Asked by Agence France Press why the comment had been removed, a Vatican spokeswoman responded: “When the pope referred to ‘psychiatry,’ it is clear that he was doing it to highlight an example of ‘things that can be done.’ But with that word he didn’t mean to say that [homosexuality] was a ‘mental illness.’”
It’s possible that the pope, under attack by anti-LGBTQ forces in the church, was trying to placate them a bit, but then realized he went too far and tried to rein in the statement. Whatever the case, underscoring that homosexuality is not a mental illness was an important first step in trying to explain the pope’s statement.
The Vatican statement in fact only seems to be doubling down on the idea that homosexuality can and should somehow be suppressed.
But the clarification itself only further muddles the issue and doesn’t explain what the pope meant by his reference to psychiatry. Does he mean a psychiatrist can help a gay child come to terms with being queer? Why, then, shouldn’t that be the case for someone who comes out 20 years later? In a homophobic world, people may benefit from professional help in coming out no matter what age they are.

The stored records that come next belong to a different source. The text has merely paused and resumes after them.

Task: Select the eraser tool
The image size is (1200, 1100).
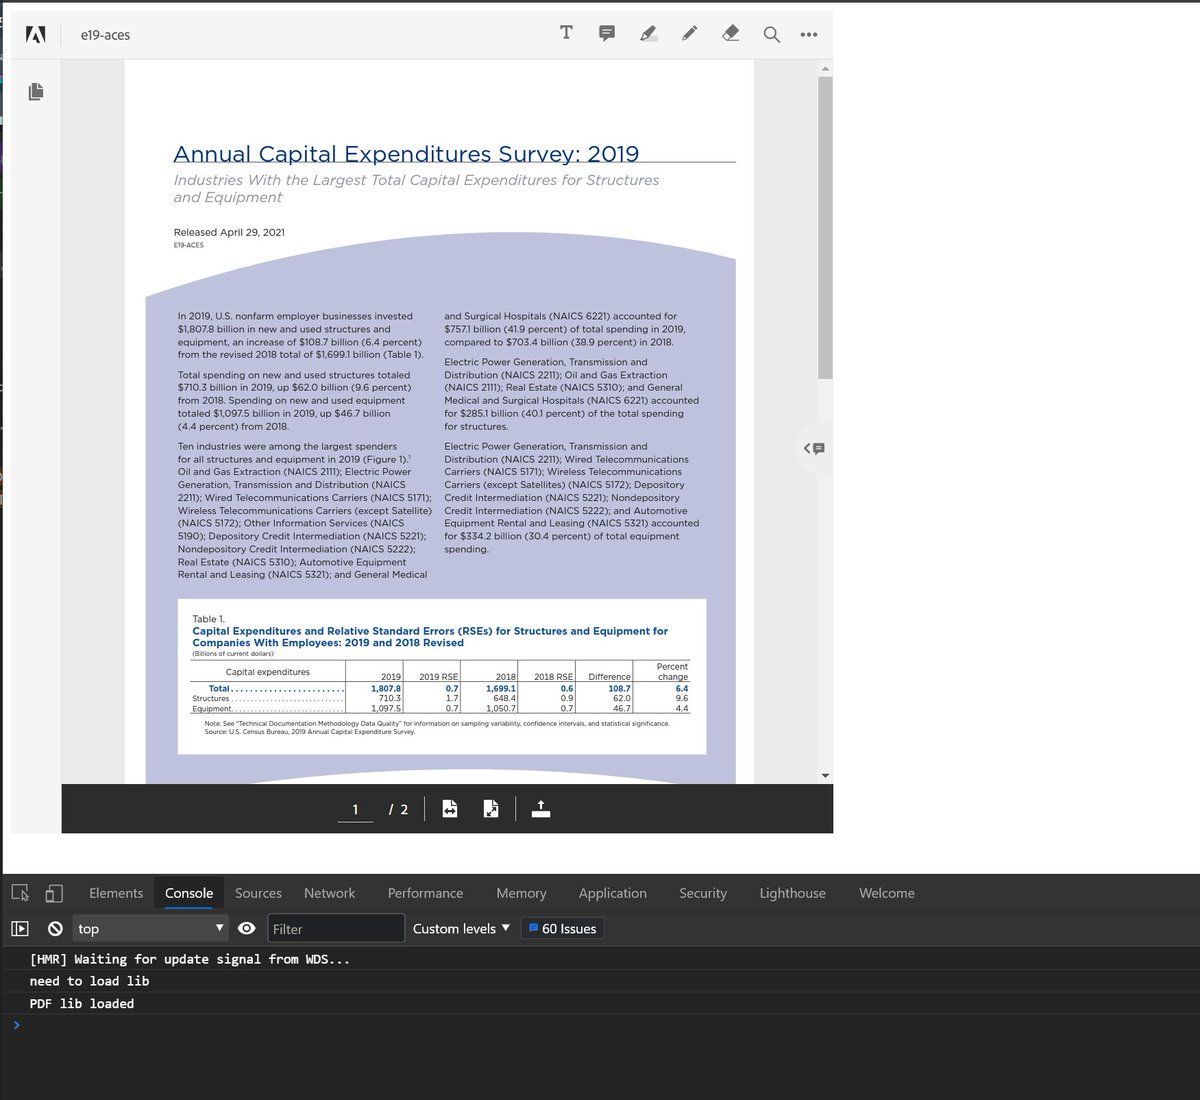Action: tap(730, 34)
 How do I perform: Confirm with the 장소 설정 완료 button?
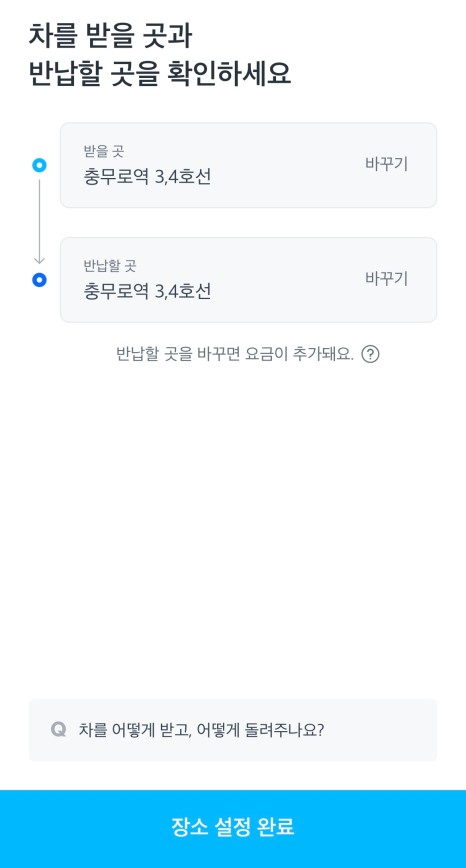coord(233,829)
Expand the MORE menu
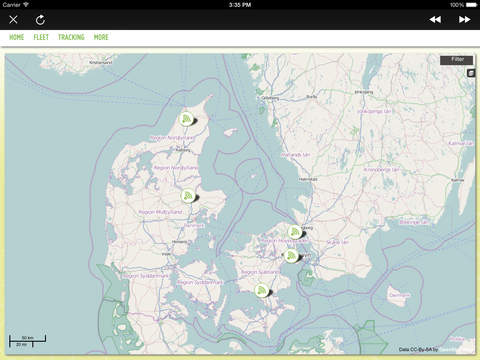 pos(101,37)
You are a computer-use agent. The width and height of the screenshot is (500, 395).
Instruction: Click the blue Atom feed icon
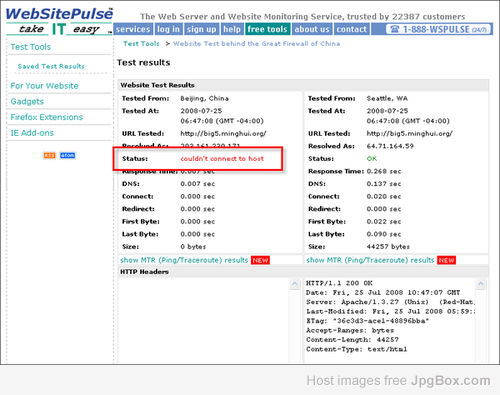pos(67,155)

By claiming that the pope was highlighting an example of “things that can be done,” the Vatican statement in fact only seems to be doubling down on the idea that homosexuality can and should somehow be suppressed ― even if it is not a “mental illness.”
That actually sums up the Catholic Church’s official position on the issue: Those who are gay may or may not be gay by nature, but they should do whatever they can to not act on their sexual and emotional desires. The Catechism, right there on the Vatican’s website, notes “the psychological genesis” of homosexuality “remains largely unexplained.” But it nonetheless describes “homosexual acts as acts of grave depravity.”
When Francis said a few years back that if someone is gay, “Who am I to judge?” it was not inconsistent with that theology. A person can be struggling with something, trying hard to suppress it and still not be judged ― even if what they’re struggling with is viewed as something destructive. “Love the sinner, hate the sin,” goes back quite far in the church.
Francis had been lauded for that statement but it still didn’t come close to embracing LGBTQ people as normal, natural and healthy.
With this new statement, and with the Vatican trying to walk it back without fully explaining it, it’s clear that Francis and the Catholic Church have been trying to have it both ways. Even giving remote legitimacy to the idea that homosexuality can be controlled in children if discerned early ― which is nothing short of supporting “ex-gay” conversion or reparative therapy ― should be enormously troubling to all.